If you want some solid, positive, boater driven beta, check out these two sites:
EddyFlower
American Whitewater

on EddyFlower, click on the "Rivers" tab just below the title, and then click on the state of Colorado or New Mexico. on AW, do the same thing except click on "River Info -> National River Database", and click on CO or NM again. Both of those sites have lots and lots of CORRECT info about the things you are interested in. Browse around there and get a better picture of what you're looking for and we can help from there.


----------



## rivermanryan (Oct 30, 2003)

Yeah, what a bunch of crap. There are inaccuracies all throughout that website you mentioned above! Check out some of the other discriptions.


----------



## jones72 (Mar 2, 2009)

Doh! Good to know. You mean I can't believe everything I read on the web?  
That was literally just the first place I looked when I searched on something like "colorado rio grande rafting". Then realized it would be better for me to start here. Glad I did. I'll check out your suggested sites. Thanks!


----------



## jones72 (Mar 2, 2009)

freeheeltim said:


> Since you have a springtime trip planned, consider the Dolores. It's beautiful, doesn't require a permit for private parties (I think?), and largely mellow water. Snaggletooth can be a ripper if the water's high enough, but the flows don't usually get too high with the limited water in the Dolores. Great 3-4 day trip.
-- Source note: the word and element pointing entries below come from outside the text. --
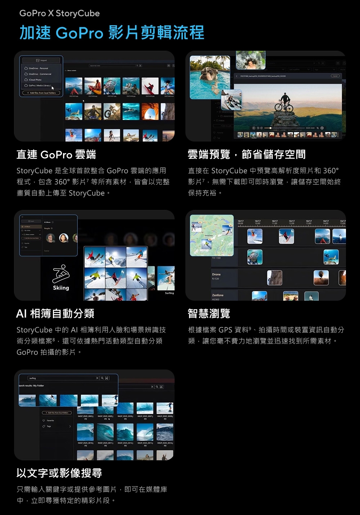Click Add files from local folders button
360x515 pixels.
pos(41,93)
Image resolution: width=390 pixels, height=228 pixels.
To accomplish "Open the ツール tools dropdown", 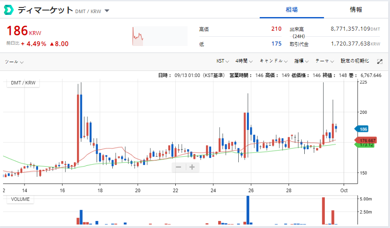I will [14, 62].
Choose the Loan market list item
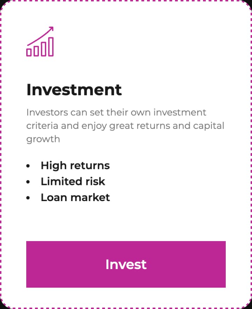 75,198
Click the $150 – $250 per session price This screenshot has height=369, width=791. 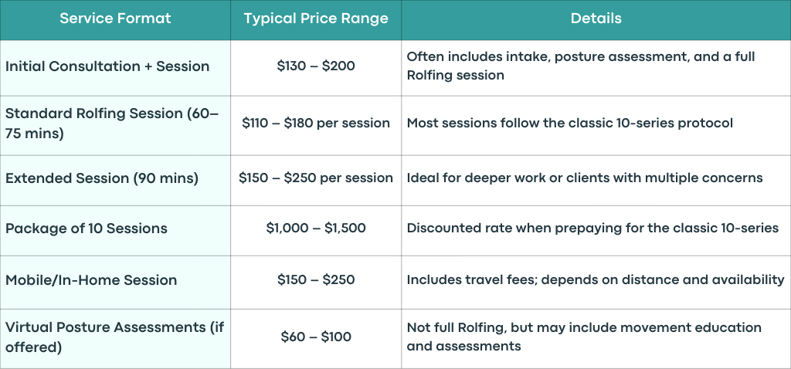(x=316, y=178)
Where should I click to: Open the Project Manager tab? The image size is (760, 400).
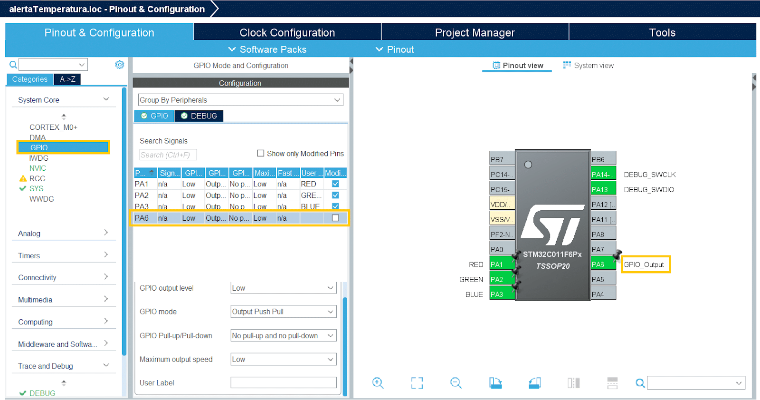(x=475, y=32)
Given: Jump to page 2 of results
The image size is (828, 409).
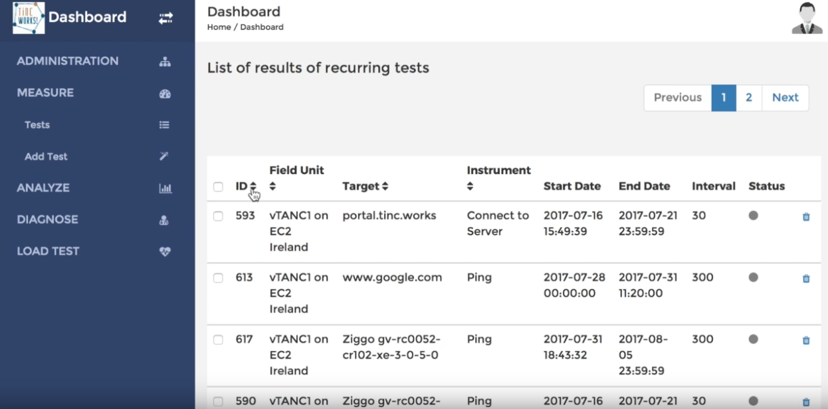Looking at the screenshot, I should tap(749, 98).
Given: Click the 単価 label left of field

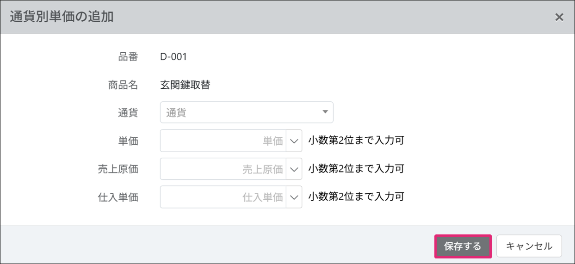Looking at the screenshot, I should point(128,141).
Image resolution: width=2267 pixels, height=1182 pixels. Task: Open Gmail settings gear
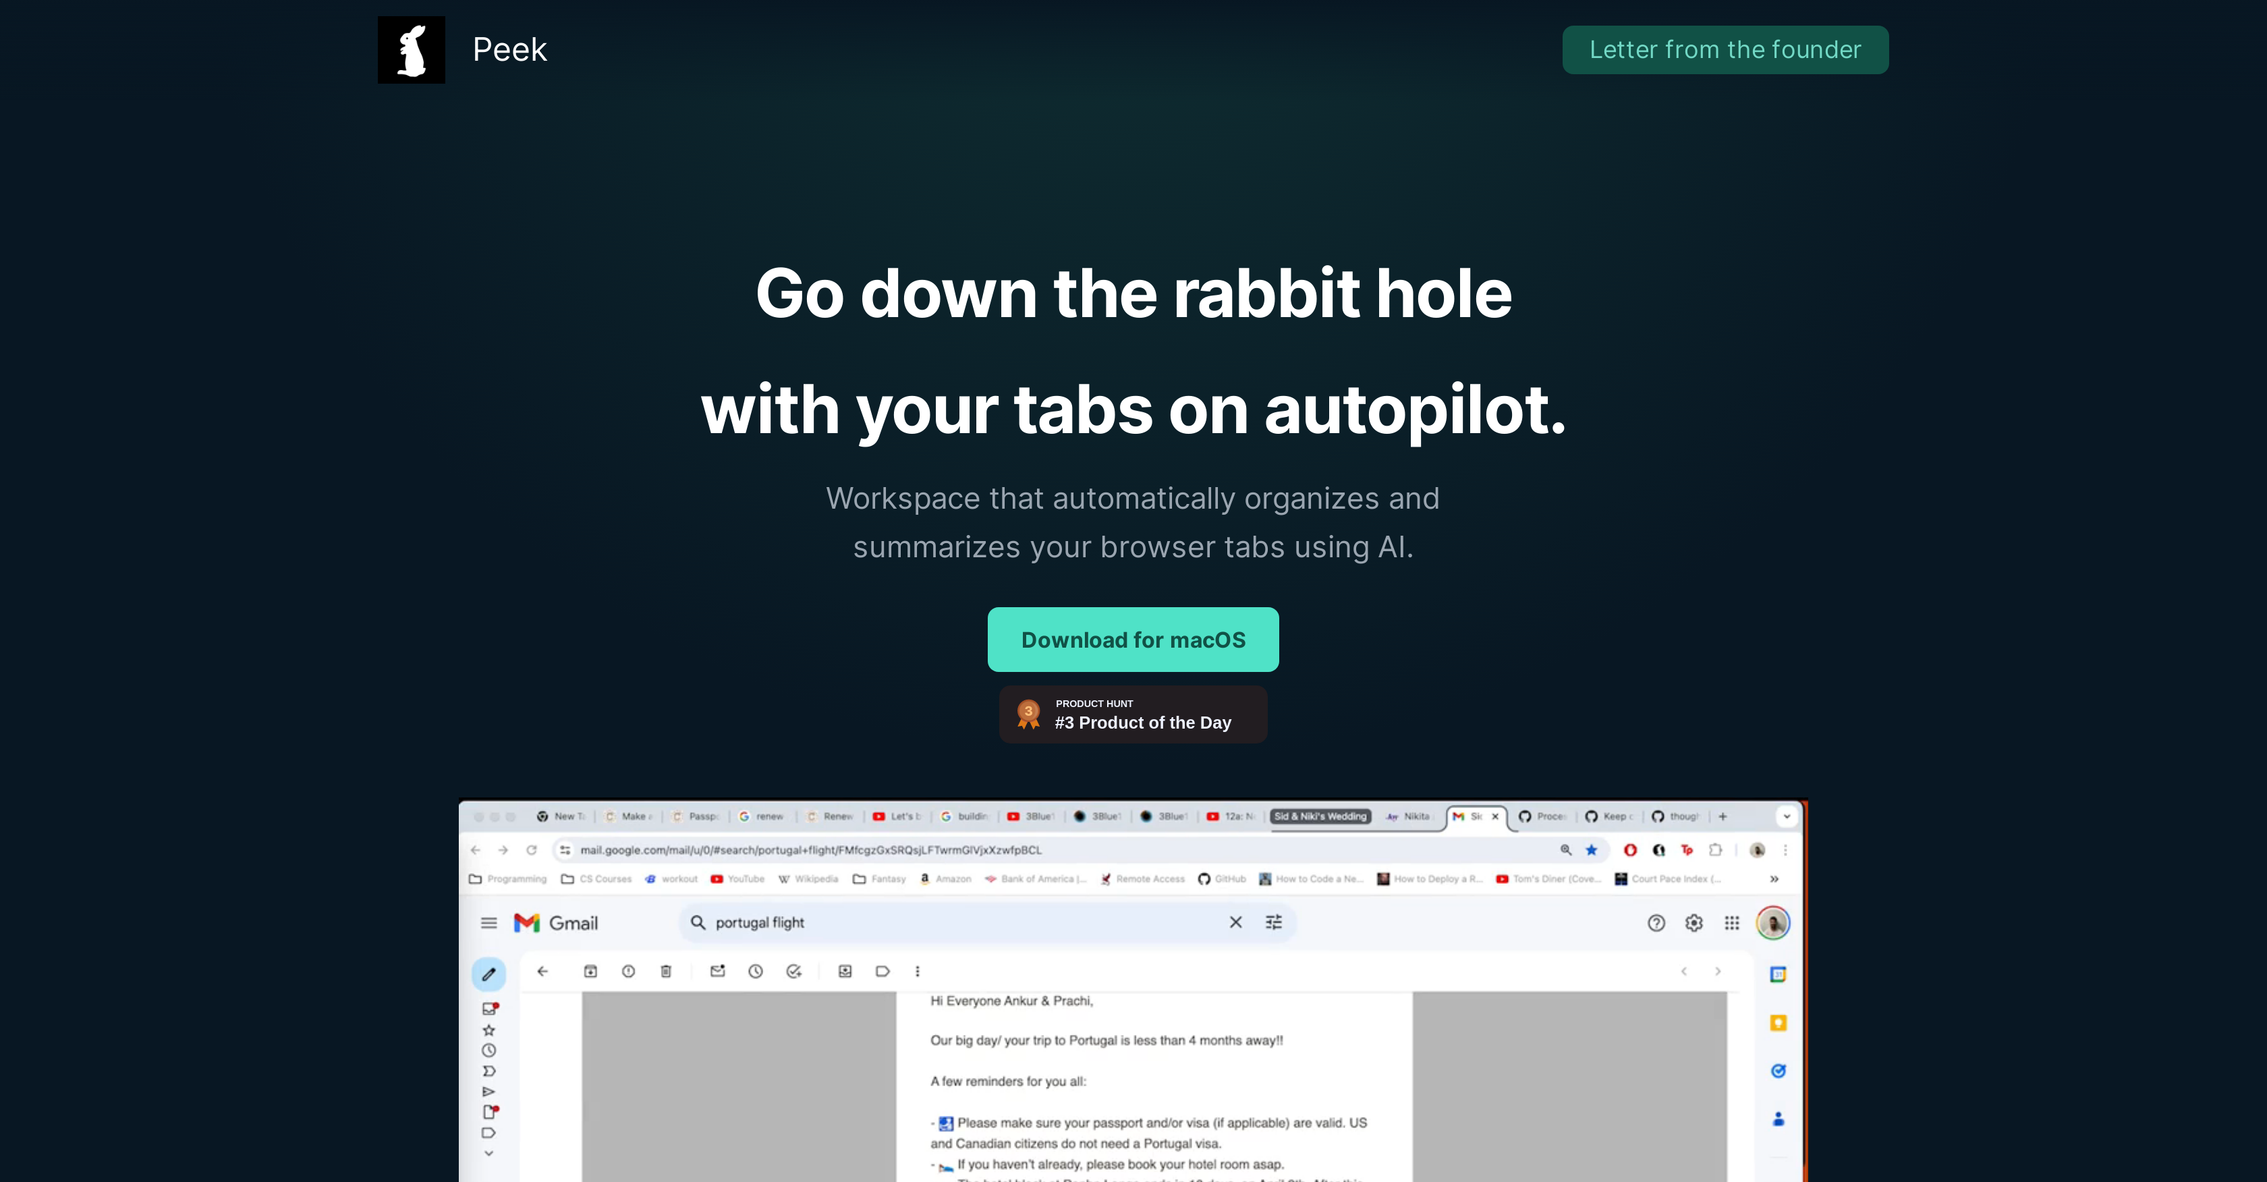[1693, 922]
If I remember correctly from a little research a while ago, it doesn't require a permit in Colorado, but does once you cross into Utah. Something like that... I'll check.


----------



## TakemetotheRiver (Oct 4, 2007)

The Dolores is probably my favorite run- it's beautiful with some excitement. Snaggletooth is easily portaged (a wrap is your biggest concern on this section), but I would recommend checking out the middle section from Slick Rock down- Class II, also beautiful.

The Rio Chama is unpermitted through the weekend of April 24th and is a designated Wild and Scenic river in New Mexico. I'm going to do it that weekend, pm me if you are interested in joining.

If you want more excitement than that, the Racecourse on the Rio Grande is a very forgiving Class III run.


----------



## FrankC (Jul 8, 2008)

Pumphouse to Catamount Bridge is a nice 3 day 2 night trip and only a few hrs from Denver. Have the shuttle handled by the folks at Rancho Del Rio (it should run about 50-60 bucks). Good fishing and scenery on this stretch. There is a train that goes by every 20 minutes or so but that didn't bother me at all. I just wave to the passengers while I'm sitting on the groover.



jones72 said:


> Dumb question... but how do guys usually handle the logistics of getting back to your starting point? Take two cars & drop one off at the take-out point? Or are there sometimes shuttles you can take back? Or just hitchhike?  (I did that one time near state bridge... stuck vehicle... made for a LONG day).
> 
> Well, I'm sure I'm not done with my questions yet, but I have a starting point now. Glad I found this board!


----------



## cadster (May 1, 2005)

Eddyflower has things wrong for the Rio Grande, too.

It puts the Conejos in NM and duplicates the runs in the headwaters.

Near Creede there are now a series of fish structures that have made ledge drops similar to Mesa Canyon on the San Juan.




yetigonecrazy said:


> If you want some solid, positive, boater driven beta, check out these two sites:
> EddyFlower
> American Whitewater


----------



## jones72 (Mar 2, 2009)

I don't know if I'd like the train... but good fishing? Now we're talkin! I forgot to mention that as another key criteria


----------



## Andy H. (Oct 13, 2003)

> I don't know if I'd like the train


Earplugs help LOTs for getting a good night's sleep, you get used to it during the day time.


----------



## jones72 (Mar 2, 2009)

Yeah, no doubt. I'm a light sleeper as it is... i think with the train, I wouldn't even bother trying. I'd find myself looking for ways to pass the time in desert in the middle of the night. Snipe hunting, coyote calling... etc.




Andy H. said:


> Earplugs help LOTs for getting a good night's sleep, you get used to it during the day time.


----------